雪茄男腆着脸笑道:“害,您说的什么话?我们大人可是最讲信用的,您老就把心放肚子里。我让人带您去休息一会儿可好?”说着话,雪茄男挥挥手,等在大门边上的男人立时过来,乖顺朝几人鞠躬。
见老人仍旧不悦地紧闭双唇,雪茄男又笑言:“放心,三十分钟后,女巫一定上台,她可是压轴的宝贝!”
老人哼声:“谅你们也不敢!”或许是准备好了后手,他终于转身离去,即使拿着拐杖,身影也没有半分苍老的模样。
拂央看得仔细,全身心都放在下面几人的动作上,并未留意到一件事情。
在老者离去的同时,房间内悄声无息出现不同的气息,只是须臾,气息消失。
剩下五个男人眼见着老人离去,左边的棕发男人狠狠“呸”了一声,一口黄牙上下碰撞,一改刚才的恭敬面孔,出口成“脏”:“呸!什么玩意儿,要不是大人有令,哪里轮得到这老头跟我们呛声。”
胖成球的秃顶男人像是没睁开眼,一双眼睛细得眯成一条缝,面向玛利亚问道:“她真的是女巫正统后代?可女巫能沟通神灵、召唤魂灵不是传说吗?”
“而且据我所知,西方女巫菲林的诅咒之力早就随着年龄增长而消失。我们抓的这个,真的有诅咒之力?”
猝不及防,雪茄男一巴掌甩过去,把胖球男扇得眼冒金星。
“你又是什么东西质疑大人?”雪茄男声音狠戾,见胖球男捂着肿脸,像是要把刚才被老者颐指气使的气撒出来似的,指着玛利亚朝胖球男人骂道:“大人相信的,我们就必须相信。”
“而且你以为大人天天闲得慌注意这些事吗?要不是有把握,大人也不会让我们提前设下圈套,把人套进来。”
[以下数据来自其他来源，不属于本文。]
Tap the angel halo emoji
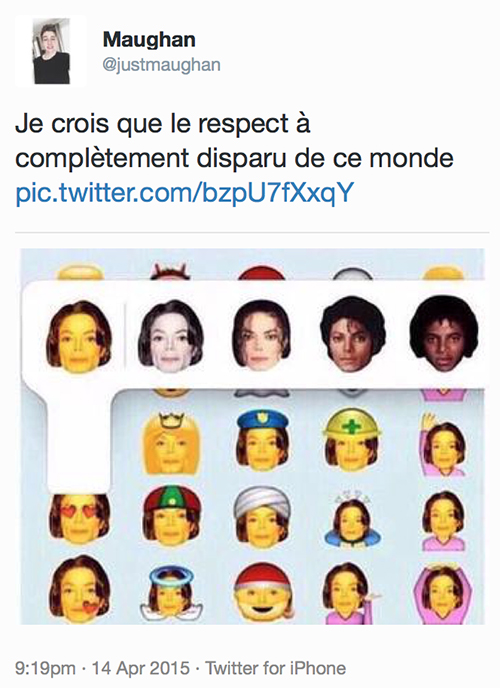 [171, 591]
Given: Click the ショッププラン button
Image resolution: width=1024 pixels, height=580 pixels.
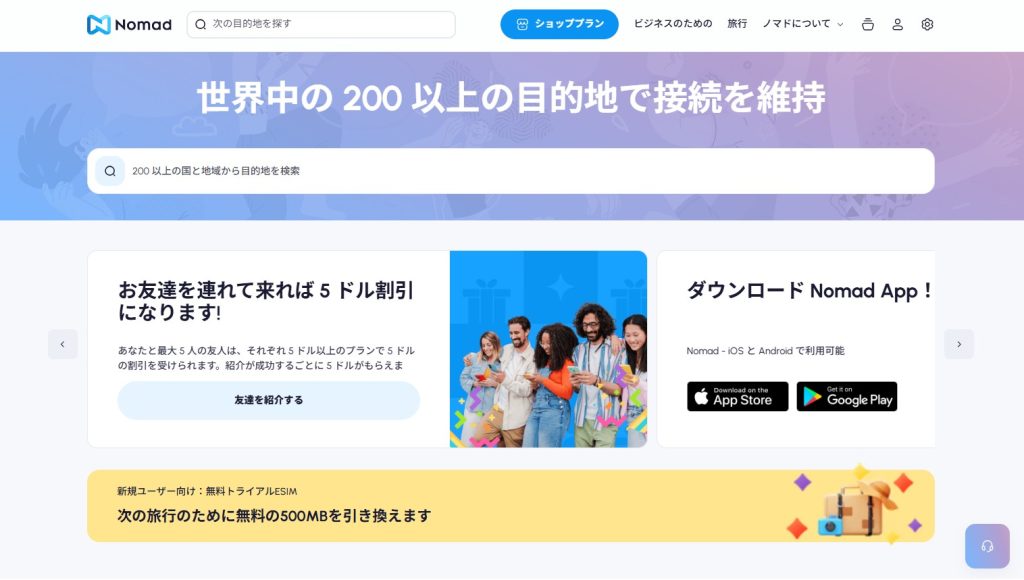Looking at the screenshot, I should [x=559, y=24].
棕头发男人将雪茄男的手往下压,站在中间打圆场:“诶诶,别内讧,别吵架。哈里,五年前的事我们都知道,胖子没经历过,不懂事。你消消气,消消气。”
背带裤男人和胖子都是三年前加进来的势力,对于五年前的事情一无所知,两人面面相觑,不太明白为什么老大这么恼火。
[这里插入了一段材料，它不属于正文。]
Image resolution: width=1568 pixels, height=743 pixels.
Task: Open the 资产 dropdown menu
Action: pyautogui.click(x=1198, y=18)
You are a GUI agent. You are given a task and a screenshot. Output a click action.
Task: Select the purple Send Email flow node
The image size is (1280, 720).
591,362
棕发男也不想浪费口水,简单概括:“五年前我们就曾经让她逃过一次。如果她没价值,大人也不会在得知她下落之后,让我们再次设套追捕。”
时隔五年,大人一发现这个女巫的行踪,就让人想法子把人搞来。
要么是执念,要么……
是这个女巫真的有大人所需要的能力。
白发男人手里拿着一块小小的怀表上下抛动,接过话头自信道:“这次我们可是提前三个月布的局,他们也算聪明,迟迟不上钩。要让他们信一次还真难。”
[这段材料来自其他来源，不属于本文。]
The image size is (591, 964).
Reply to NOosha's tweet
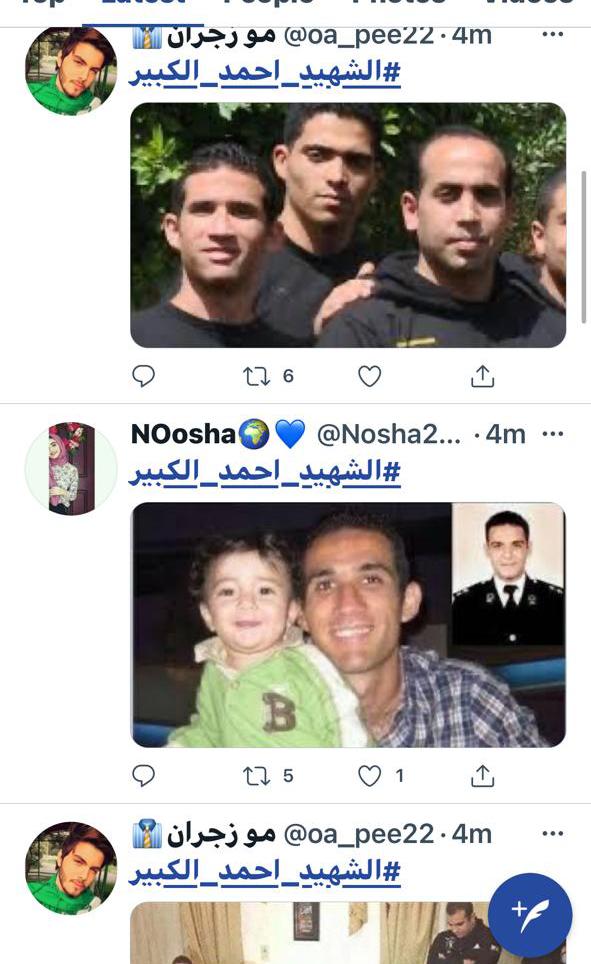click(x=144, y=776)
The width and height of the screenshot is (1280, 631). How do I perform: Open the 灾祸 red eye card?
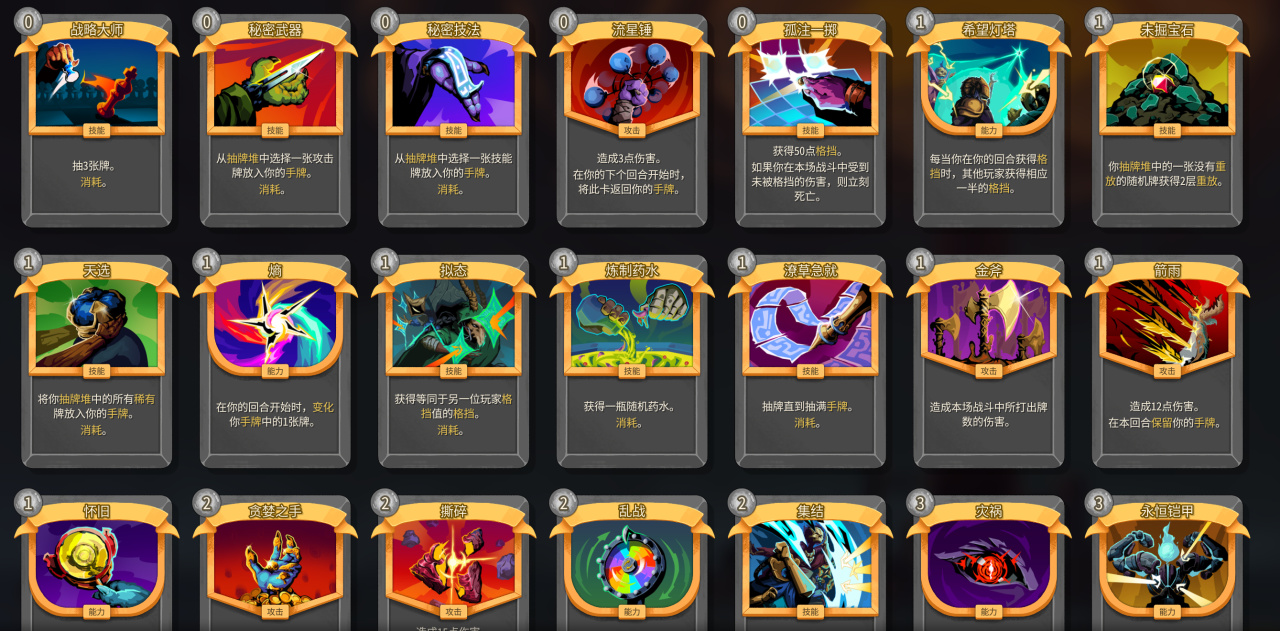click(x=989, y=561)
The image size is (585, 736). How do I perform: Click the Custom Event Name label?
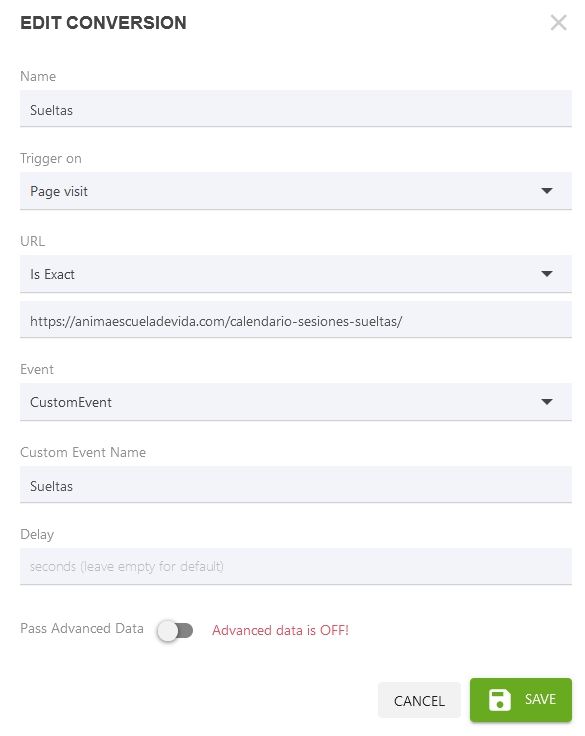click(83, 452)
“只可惜,跟女巫一块的男人跑了,还没抓到。”棕发男摸着下巴,眼神却不像嘴上说的那么惋惜,反而露着一种痛快。
“得了吧你,你都快把人左腿废了,就算逃出去了,不死也瘸。”白发男不客气地揭穿同伴假惺惺的话。
玛利亚闻言心头一颤,几乎要装不下去,她死命忍着泪水,紧咬牙关。
她终究没忍住,在几人看不见的左侧,一滴泪流进鬓发。